We went back to his house and met his family. He and his wife Becky have 2 kids, Katalina and Brenden. They are a wonderful family and it is so nice to see what a success story Josh has made of his life. He was that kid in school that got into a lot of trouble and could never sit still. Now he was an aircraft engineer contracted by the military. He joined the Marines just after high school and I actually ran into him in a bar in Tijuana MX, summer of 1997. I was on a Coast Guard cutter in San Diego and he was stationed in Camp Pendleton. It’s always been one of my favorite stories of running into people randomly.

We had dinner and then I did a little babysitting while the parents attended Katalina’s concert (Josh and I were a band geeks, too). Brenden and I stayed home and played Uno. It was nice to relax in a real home with a family again.

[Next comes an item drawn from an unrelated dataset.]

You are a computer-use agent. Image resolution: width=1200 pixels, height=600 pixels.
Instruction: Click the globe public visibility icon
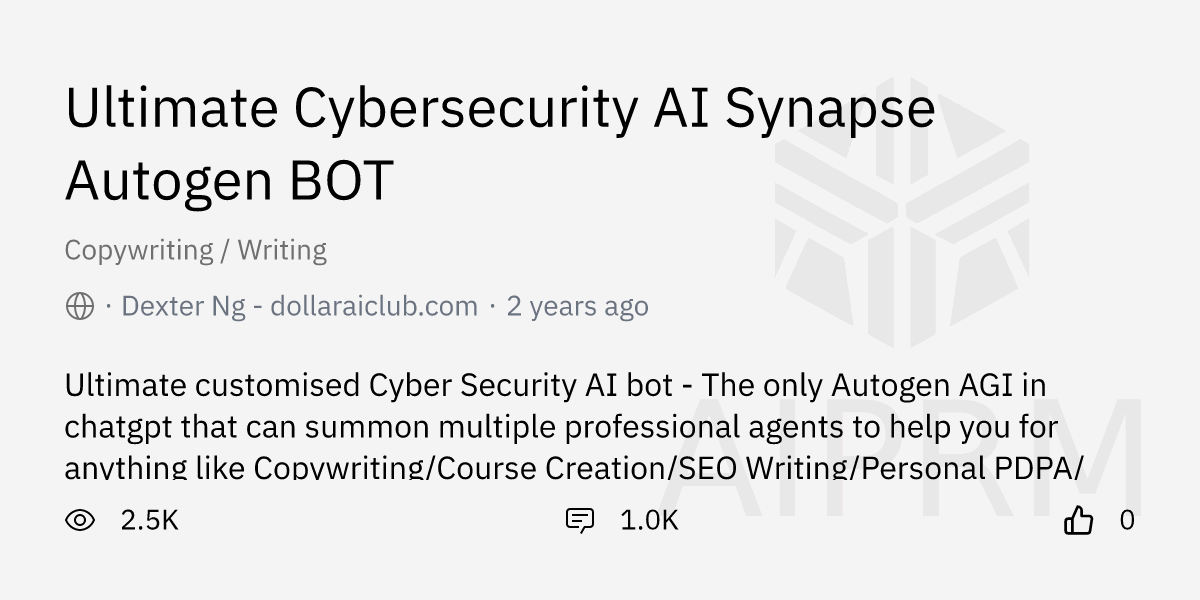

PS: while perusing emails, I learned the full story of what happened with Jupiter’s yo-yo bid on the PCT. I knew of him as a south Florida long-distance hiker that turned some heads when he completed the Eastern Continental Trail at around 5000 miles for his first thru-hike. He had set out in 2018 to walk the PCT, in BOTH directions, in one season AND set a speed record doing it. That would be about 5300 miles. I had expected to see him, either meeting him as he went north, or getting passed by him as he went south. But I never saw or heard any updates from him. Now I learned that he had broken his foot in 2 places and had to get off trail in the Sierra. I was sad to hear this and it made me realize how lucky I was to still be on the trail, injury-free. I just had to survive the desert now.